As we talked to the doctors about the plan from here I told Jake how it felt like we were going back into no mans land. Radiation, although difficult, was a safe and predictable place. You knew what to do, when you would do it, and what the anticipated side effects would be. Now that it is over we seem to be going back into the world of the unknowns. Where we go from MRI to MRI hoping for the best but never knowing for sure. Even the doctors were reluctant to make any definitive statements as Jake is a unique case and they really don't know what is in store.

Jake will have an MRI in a few weeks and start wearing the Optune device again today. He will stay on the monthly cycle of Temozolomide pills, 5 days in a row once a month for the forseeable future. And he will try and take advantage of every day that he is given. At this juncture, all we can do is continue to pray. Pray that the radiation worked. Pray the the maliganant cells do not divide.
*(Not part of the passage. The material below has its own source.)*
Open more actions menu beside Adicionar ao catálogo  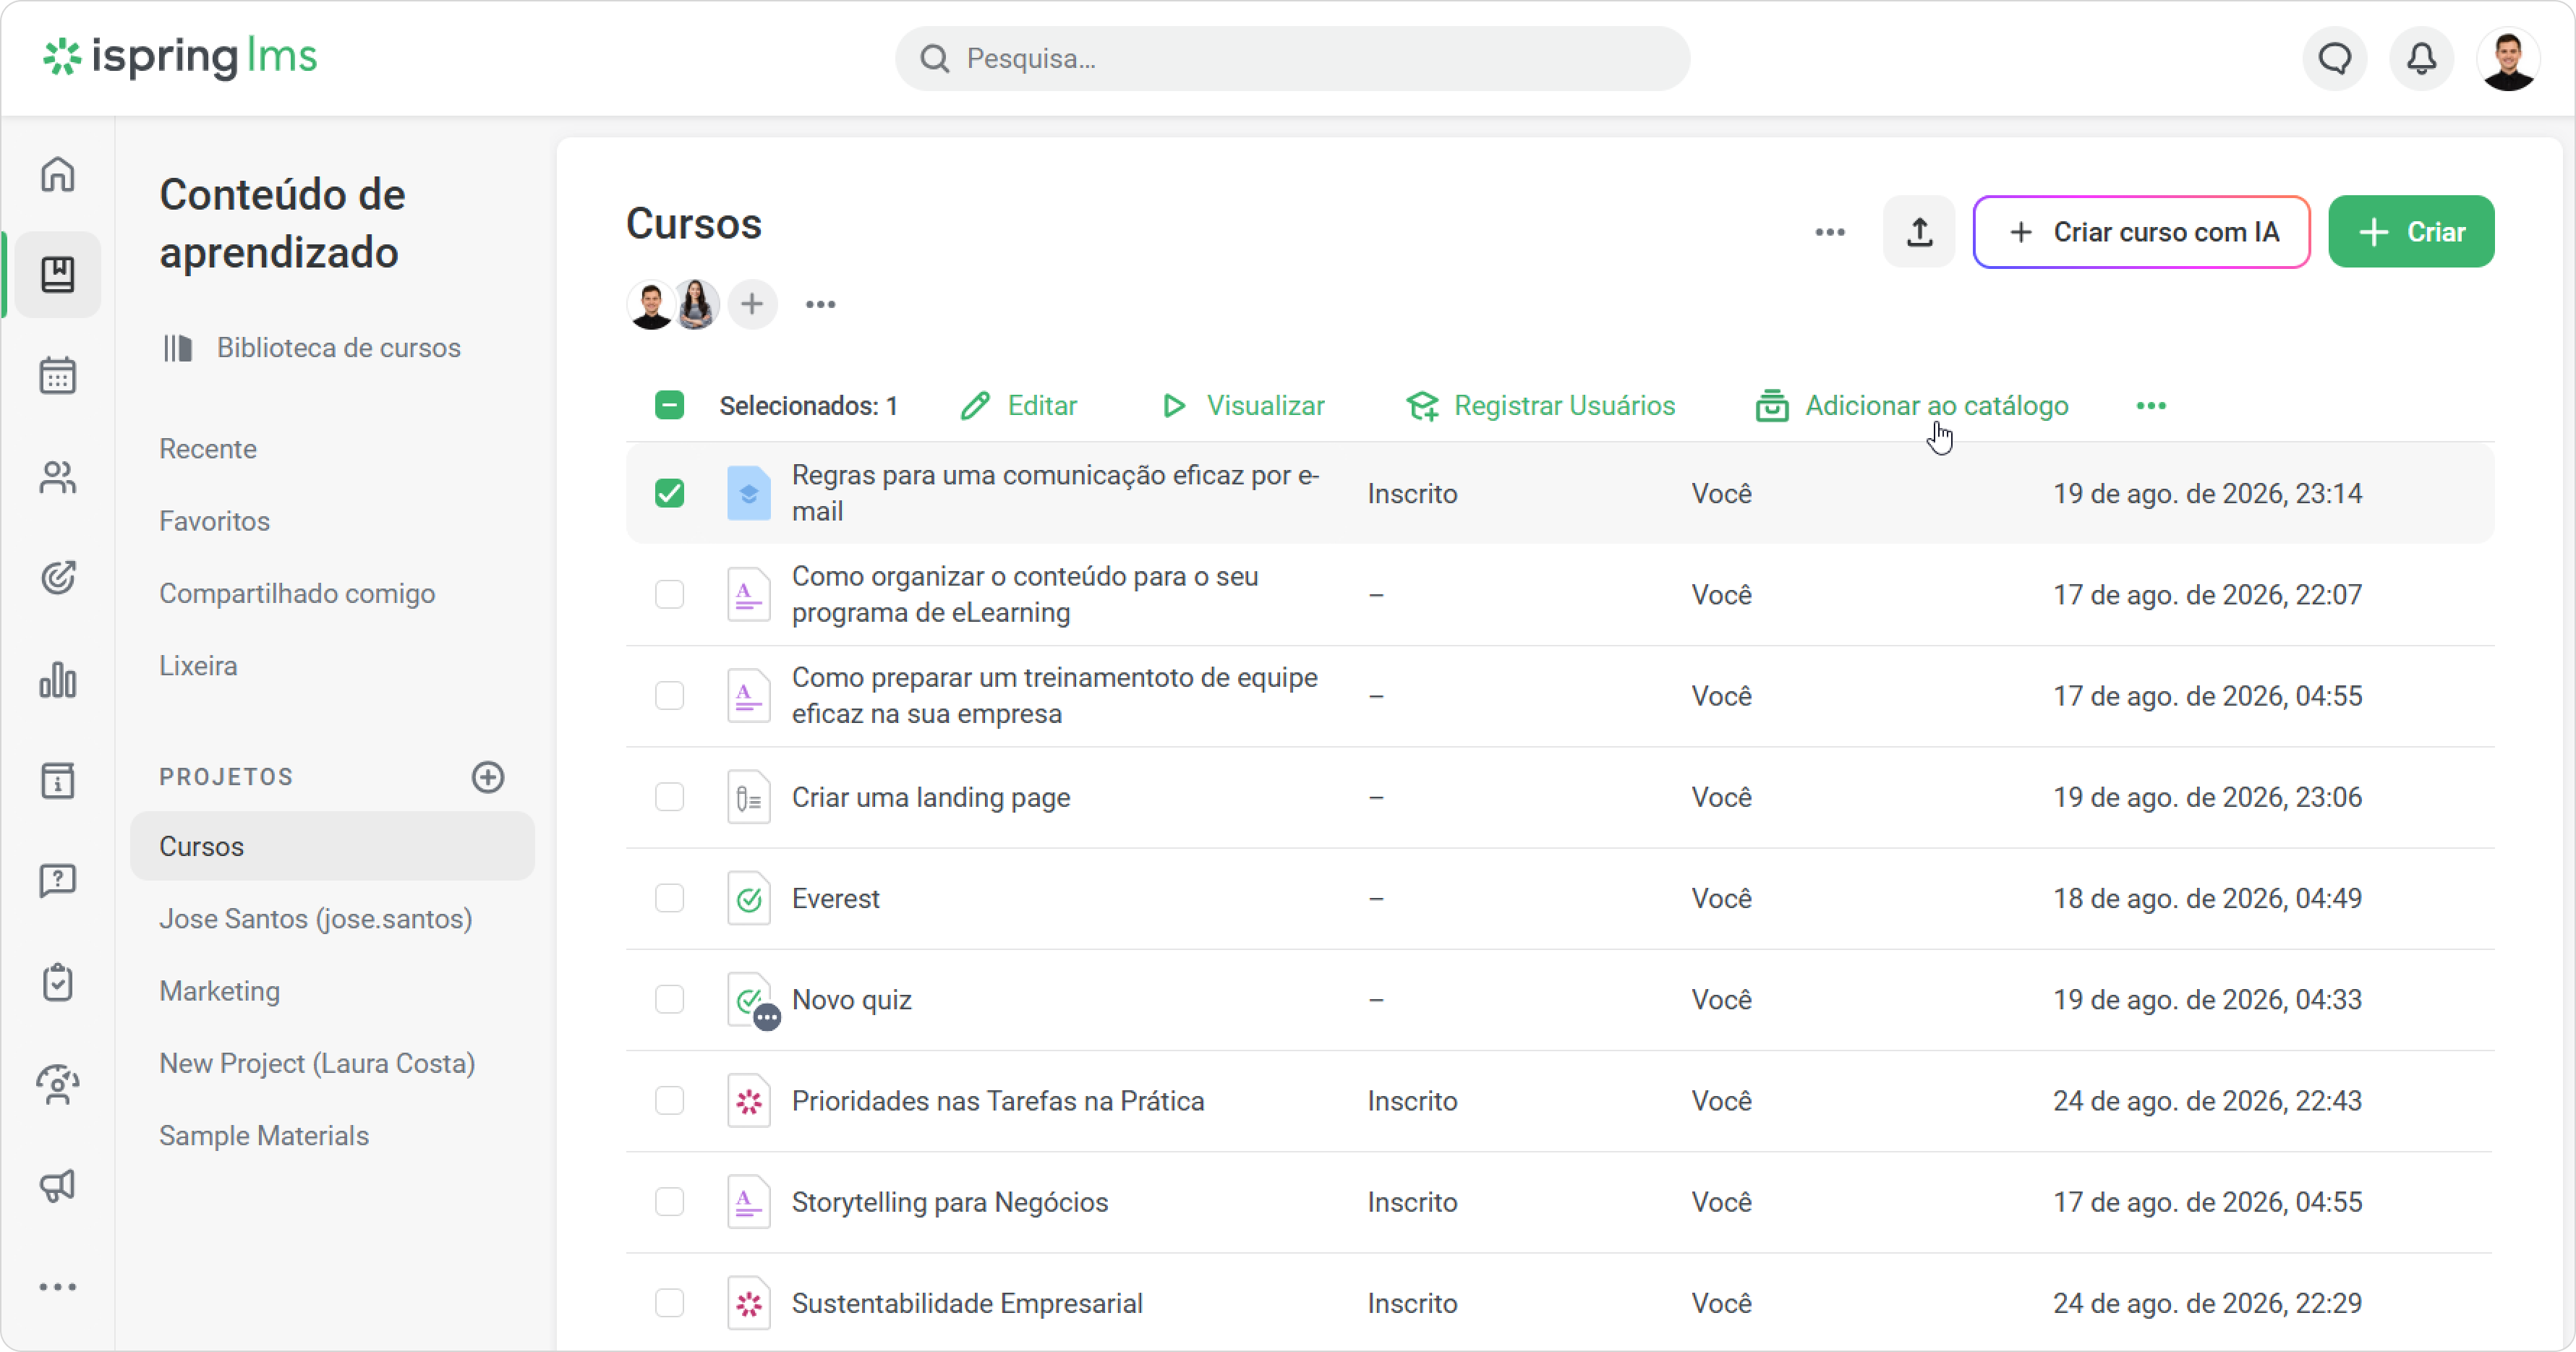2151,405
Pray that Jakes body can regain strength and that his immune system will work at full capacity. And pray with gratitude for the goodness God continues to shower down on us.

9 comments:

Daniel Carr said...

Wendy and I are so glad I got to see you two for a few minutes at the airport. I'm sorry our trips didn't overlap for a longer visit, but it was a tender mercy to at least be able to offer a hug and a small part of the love and faith we are sending out to your family. We'll be thinking of you again on Sunday evening and praying for many clean scans.

Lee said...

Thanks for all these details Jord. I love being kept abreast of everything that's going on with you guys. It makes me feel like I'm on this journey with you even though we live far apart and don't see each other very often. I know you know that I pray for Jake and your family every day so at least I feel like I'm doing a little something to help. As always, I'm so touched by your positive attitude and for Jake's desire to keep fighting. It's so inspirational! I love you guys.

Kirsten said...

We love you guys and thanks for taking the time to keep us updated on how things are going. Jacob is very lucky to have such a wonderful wife and kids. I'm so thankful you are there for him during this difficult time. We love you guys and continue to pray for all of you.

Kirsten said...

We love you guys and thanks for taking the time to keep us updated on how things are going. Jacob is very lucky to have such a wonderful wife and kids. I'm so thankful you are there for him during this difficult time. We love you guys and continue to pray for all of you.

Kirsten said...

We love you guys and thanks for taking the time to keep us updated on how things are going. Jacob is very lucky to have such a wonderful wife and kids. I'm so thankful you are there for him during this difficult time. We love you guys and continue to pray for all of you.

CHammerle said...

Thanks for the update! Thinking about you guys and your little ones daily. Wishing you all strength, comfort, and peace.

Unknown said...

I am always so glad to when you post an update. There are so many of us that love you both. Your family is always in my thoughts and prayers and I feel so blessed that we were able to remain in the same ward. You are both an inspiration to me and I pray that our gracious Father in Heaven will continue to bless your family and give you strength, comfort, peace and time together. Much love, Jacqui Bennion

Jessica Black Robertson said...

Thank you so much for posting all the details of this last month. You are both doing such a wonderful job fighting this thing!! I'm so sorry you have to go through this. We love you all so much!!

Vonnie said...

Thanks, Jord, for your post. It is inspiring to know that you and Jake are tough and resilient, faithful and true. We cannot know how difficult your circumstances are, but you definitely deserve our admiration. You have a wonderful ability to write clearly, descriptively, and accurately. Thanks for your observations, and thanks to you and Jake for your resilience and toughness. We love you and the kids so much, and are so grateful that you have been here with us most recently.